(Stored records)
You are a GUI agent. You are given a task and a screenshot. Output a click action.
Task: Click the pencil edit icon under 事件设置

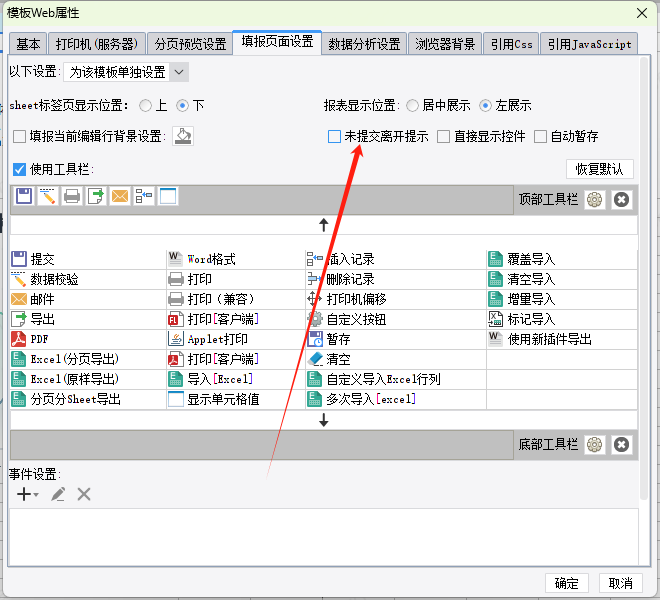(x=59, y=494)
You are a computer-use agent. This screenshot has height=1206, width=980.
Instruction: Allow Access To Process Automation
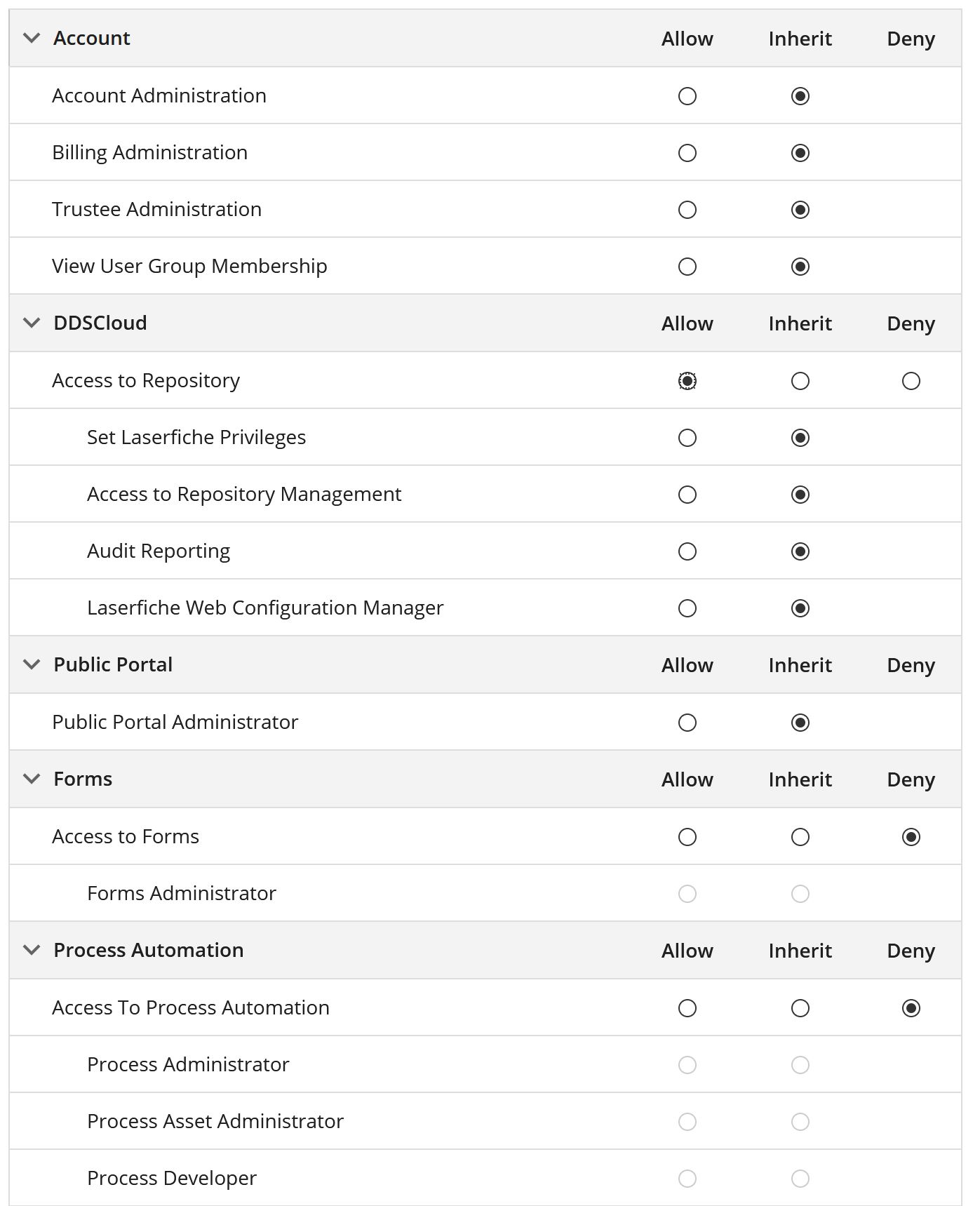[x=687, y=1008]
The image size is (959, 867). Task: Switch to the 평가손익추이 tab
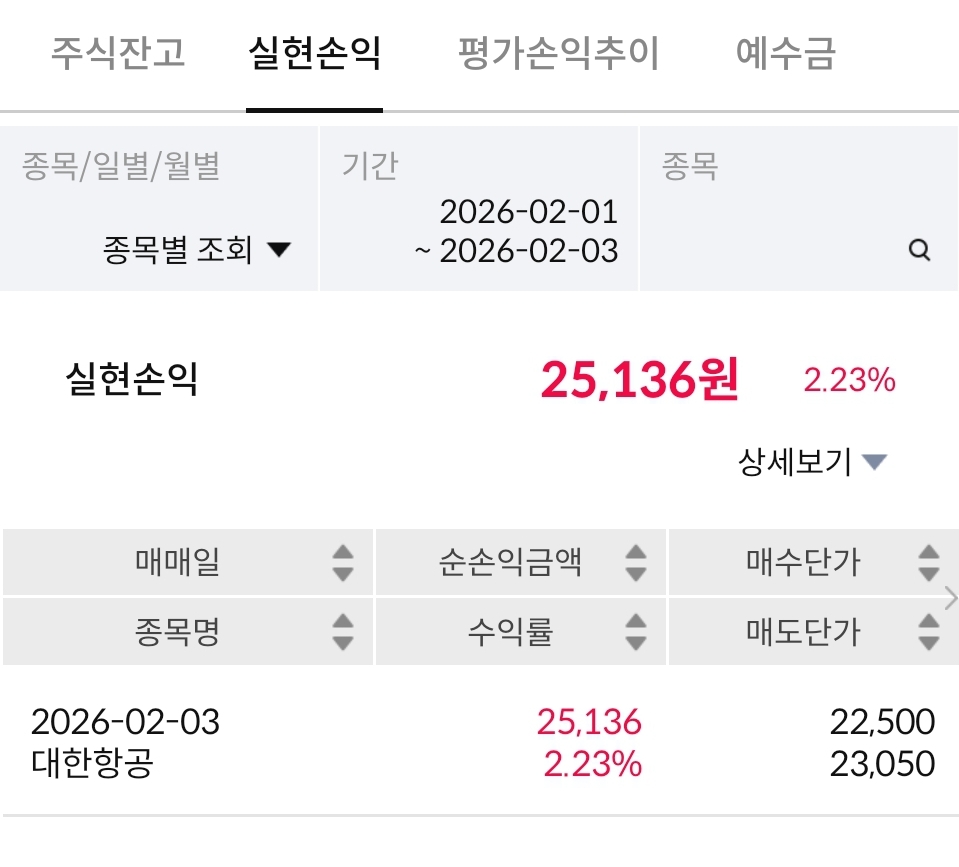point(558,53)
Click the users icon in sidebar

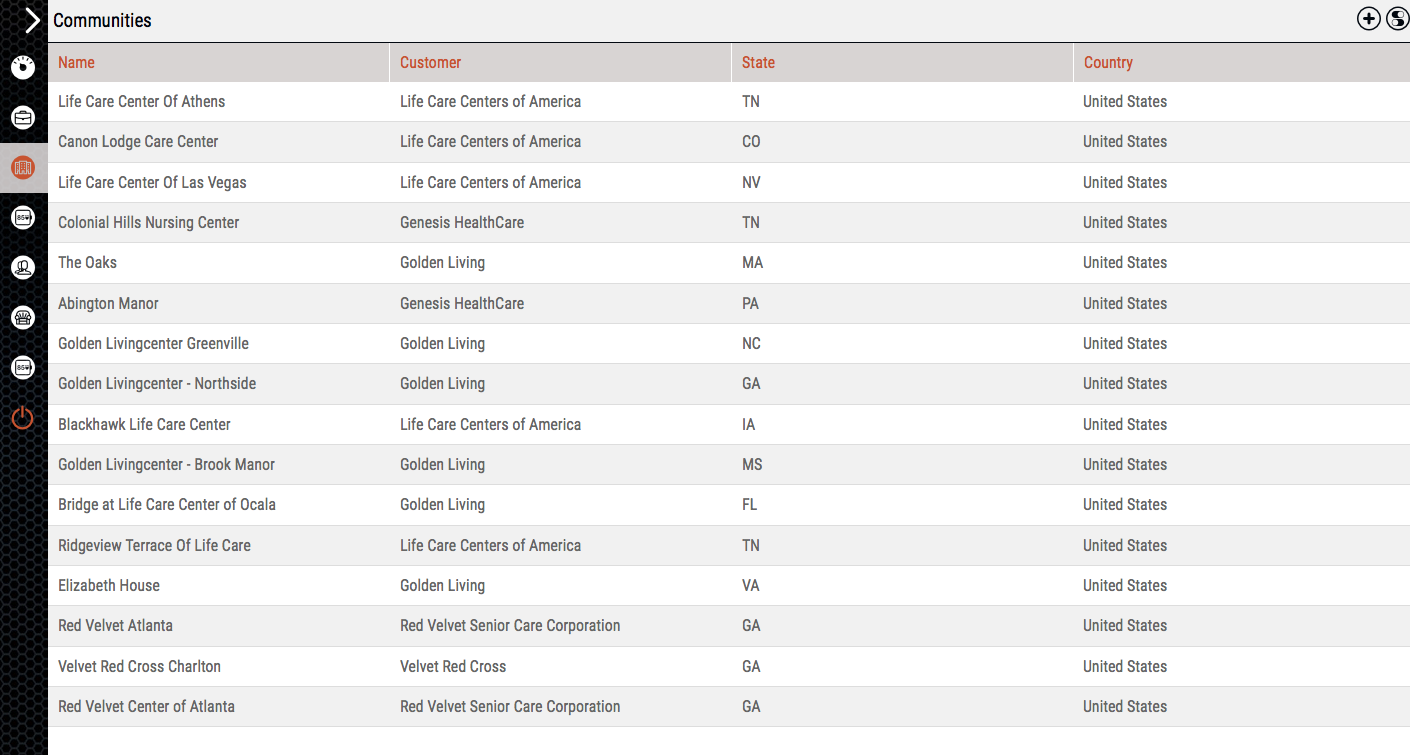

- Task description -
Please retype the whole of the data precisely, omitting pictures.

- Your solution -
You are a GUI agent. You are given a task and a screenshot. Output a click action.
Task: Click the pencil edit icon under 事件设置

(x=59, y=494)
You are a computer-use agent. This screenshot has height=1206, width=980.
Instruction: Allow Access To Process Automation
[x=687, y=1008]
The image size is (959, 867). Task: Switch to the 평가손익추이 tab
point(558,53)
Click the users icon in sidebar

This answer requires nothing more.